T cell immunity in interstitial lung disease with non-small cell lung cancer patients.

Objectives: Limited treatment options are available for non-small cell lung cancer (NSCLC) patients with interstitial lung disease (ILD). The rationale for immunotherapy and its adverse events for NSCLC with ILD remains unclear. In this study, we examined T cell profiles and functions in the lung tissues of NSCLC patients with or without ILD to provide evidence for the potential mechanism of immune checkpoint inhibitor (ICI)-related pneumonitis in NSCLC patients with ILD.

Material And Methods: We investigated T cell immunity in the lung tissues of NSCLC patients with ILD to support the application of immunotherapy for these patients. We analyzed T cell profiles and functions in surgically resected lung tissues from NSCLC patients with and without ILD. The T cell profiles of infiltrating cells in lung tissues were analyzed by flow cytometry. T cell functions were measured based on cytokine production by T cells stimulated with phorbol 12-myristate 13-acetate and ionomycin.

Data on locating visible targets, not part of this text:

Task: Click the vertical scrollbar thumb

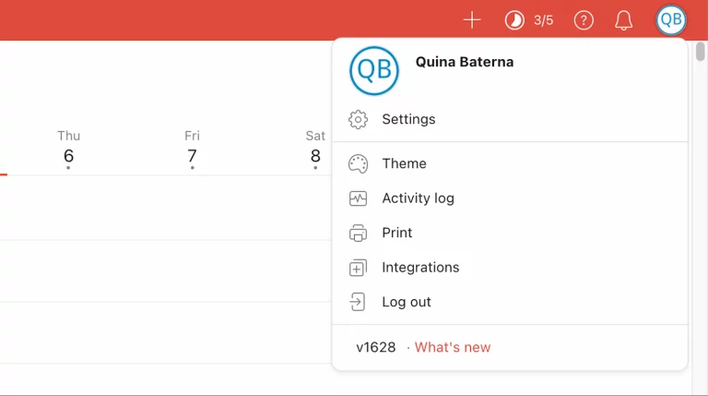Action: tap(701, 50)
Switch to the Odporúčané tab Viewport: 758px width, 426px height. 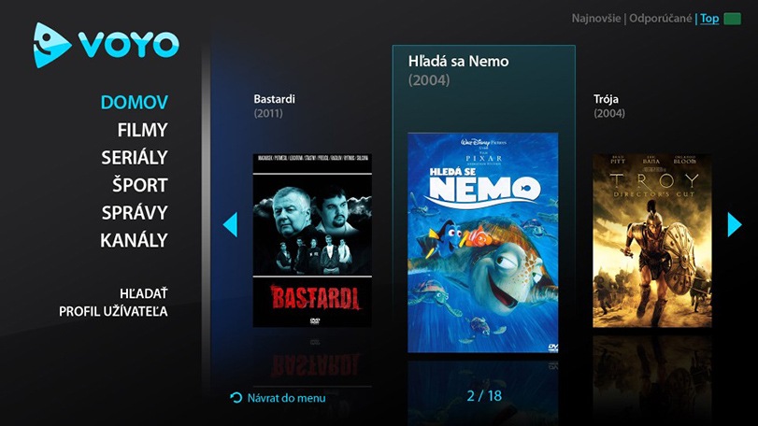[x=661, y=19]
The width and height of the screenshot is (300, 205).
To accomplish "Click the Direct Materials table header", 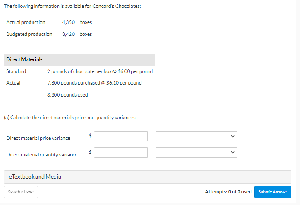I will coord(25,59).
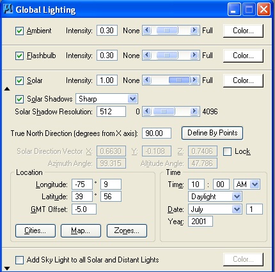Disable the Solar Shadows checkbox
This screenshot has width=275, height=272.
(19, 99)
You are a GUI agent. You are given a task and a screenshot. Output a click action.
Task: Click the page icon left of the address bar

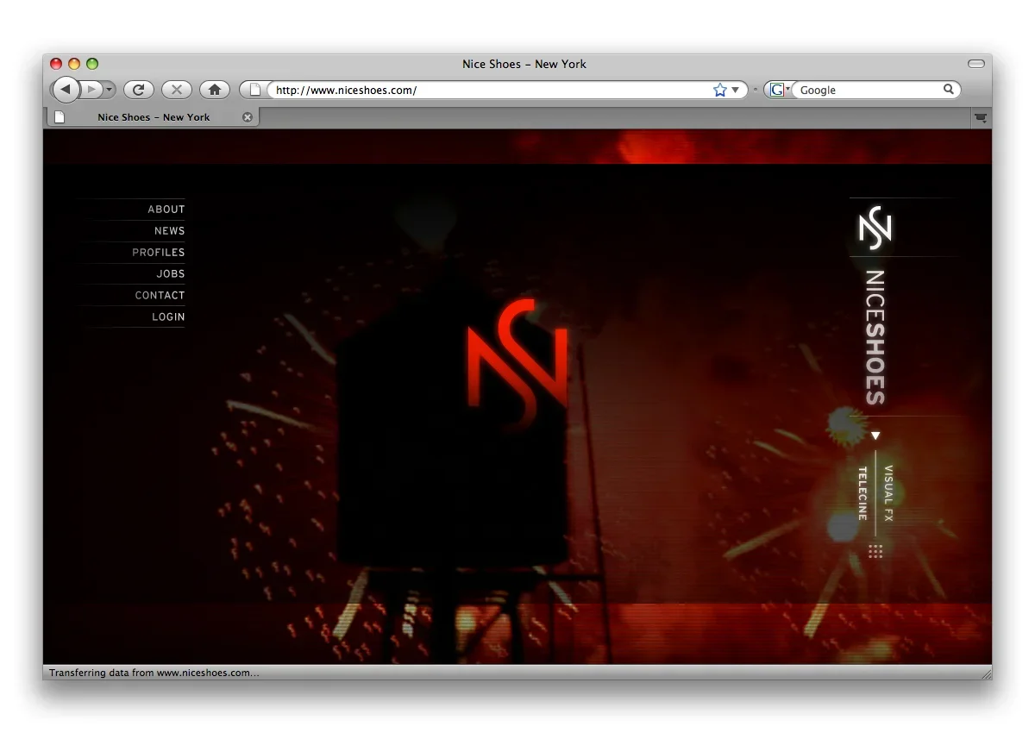click(254, 89)
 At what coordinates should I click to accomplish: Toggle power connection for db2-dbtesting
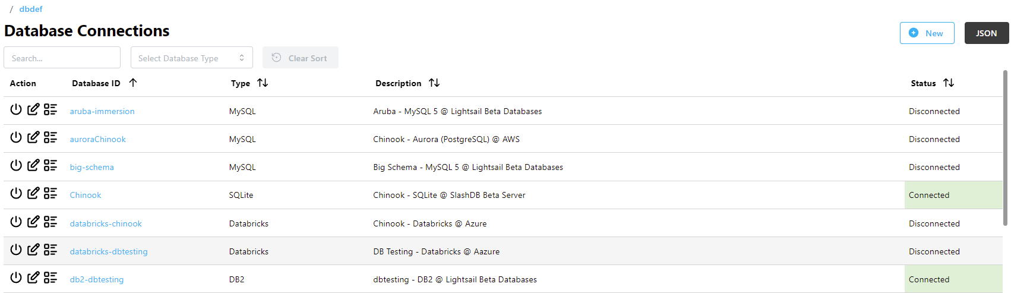pyautogui.click(x=16, y=278)
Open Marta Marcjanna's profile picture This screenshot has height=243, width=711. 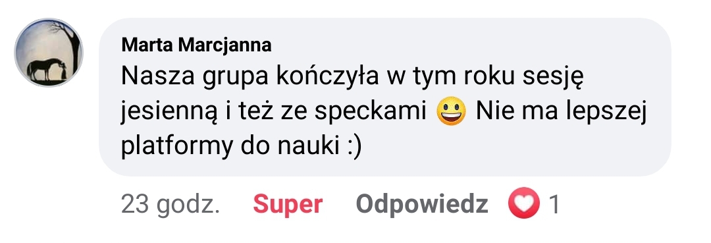coord(49,53)
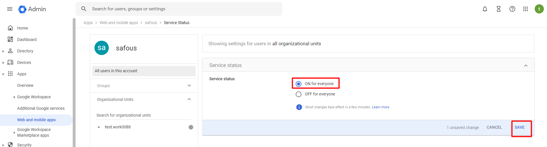The image size is (547, 147).
Task: Open the help question mark icon
Action: pyautogui.click(x=512, y=9)
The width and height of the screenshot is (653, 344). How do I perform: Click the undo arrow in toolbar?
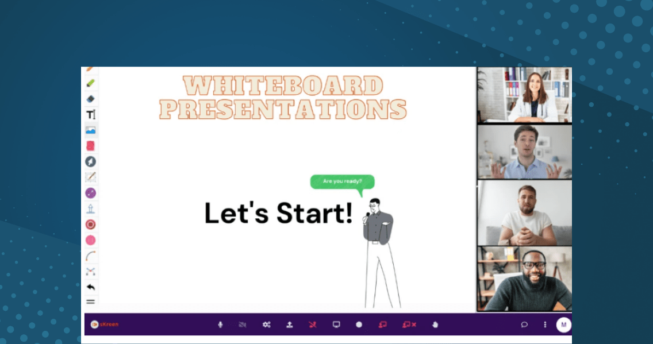[91, 287]
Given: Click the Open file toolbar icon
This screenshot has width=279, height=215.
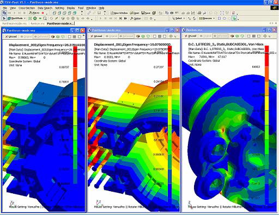Looking at the screenshot, I should click(135, 13).
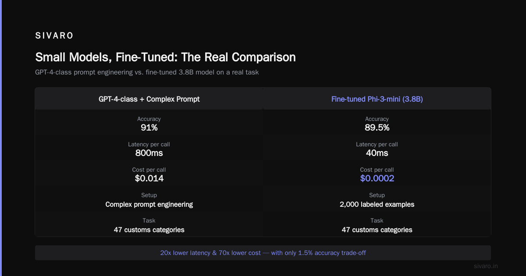Viewport: 526px width, 276px height.
Task: Click the 'Latency per call' label under Phi-3-mini
Action: click(377, 144)
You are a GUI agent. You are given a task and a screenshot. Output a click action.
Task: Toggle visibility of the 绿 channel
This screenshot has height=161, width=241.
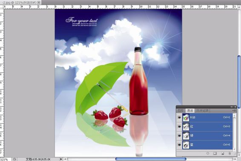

Results: The percentages of CD4 T cells expressing immune checkpoint molecules (Tim-3, ICOS, and 4-1BB), CD103CD8 T cells, and regulatory T (Treg) cells were higher in NSCLC patients with than in those without ILD. A functional analysis of T cells in lung tissues indicated that CD103CD8 T cells positively correlated with IFNγ production, whereas Treg cells negatively correlated with IFNγ and TNFα production. Cytokine production by CD4 and CD8 T cells did not significantly differ between NSCLC patients with and without ILD, except for TNFα production by CD4 T cells being lower in the former than in the latter.

Conclusion: In NSCLC patients with ILD stable for surgery, T cells were active participants and balanced in part by Treg cells in lung tissues, suggesting the potential development of ICI-related pneumonitis in NSCLC patients with ILD.